The Berkeley City Council voted Tuesday to confirm Jamie Parks — the man who built 45 miles of protected bike lanes in San Francisco and invented its Quick Build program — as the city's new public works director, a $270,000-a-year post that puts a proven safe-streets operator in charge of Berkeley's most politically contested infrastructure agenda.
Parks, currently assistant director of the Oakland Department of Transportation, starts Aug. 17. He inherits a department that has cycled through two directors since late 2023, a freshly approved five-year plan to repave more than 60 miles of roads, and a slate of traffic safety projects funded by a parcel tax Berkeley voters approved in 2024 — an agenda bike advocates are cheering and one that will test whether Berkeley's street politics have matured enough to let an experienced builder actually build.
Parks's résumé is specific: at San Francisco's Municipal Transportation Agency he ran the Livable Streets Division, overseeing construction of 45 miles of new protected bike lanes and creating the city's Quick Build program — a strategy of deploying paint, flexible posts and prefabricated materials to install safety infrastructure in weeks rather than years. He later moved to the Oakland Department of Transportation as assistant director, overseeing road maintenance and parking enforcement.
Deputy City Manager David White, recommending the hire in a report to the council, wrote that Parks "emerged as the top candidate due to his strong record in municipal operations, capital program delivery, organizational improvement, and transportation safety initiatives," according to Berkeleyside.

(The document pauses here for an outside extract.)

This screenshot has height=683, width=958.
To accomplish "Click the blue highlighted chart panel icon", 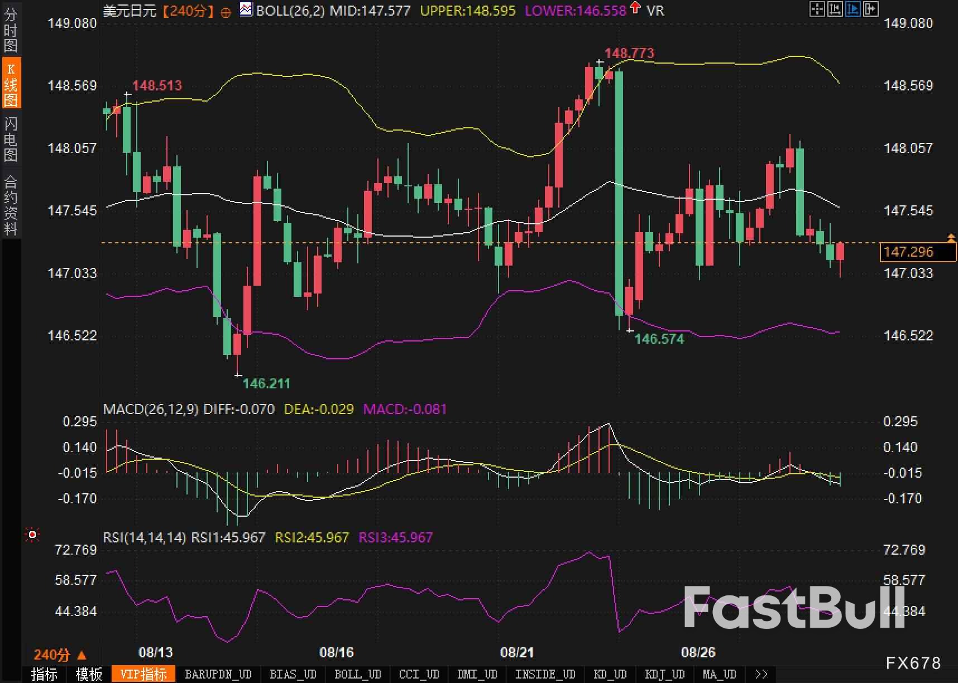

Walk Bike Berkeley, the city's leading bike and pedestrian advocacy group, flagged the appointment in a newsletter Wednesday, calling Parks a "safe streets leader." Ben Gerhardstein, a Walk Bike Berkeley leader who testified at Tuesday's meeting, told the council: "Jamie has the background that the city needs right now to really advance our work to make our streets safe, accessible and smooth for all."
Parks is stepping into a department that has been leaderless at the top since March, when former director Terrance Davis departed — himself the successor to a director who resigned in November 2023. Deputy Director Wahid Amiri ran the department in the interim. Councilmember Shoshana O'Keefe praised Amiri at Tuesday's meeting: "He stepped into a huge position and really did a great job. It's an incredibly important position and he really nailed it," she said, per Berkeleyside.
The pressures on Parks are concrete. The council last week approved a street repair plan calling for work on more than 60 miles of roads over five years — a significant increase over prior pace. On top of that, voter-approved parcel tax money from 2024 is sitting ready for traffic safety projects: new bike infrastructure, pedestrian improvements, and the kind of road redesigns that reliably generate opposition from drivers and parking advocates who see shrinking curb space as a loss.
Berkeley has been here before. Protected bike lanes and road diets have historically proved, in Berkeleyside's phrasing, "politically thorny" in the city — as they have in Oakland, San Francisco and most urban cores where Parks has worked. His Quick Build experience is a direct answer to that friction: build incrementally, adjust, and deny opponents the years-long runway they typically need to kill a project. Whether Berkeley's politics allow that approach at scale is the open question his tenure will answer.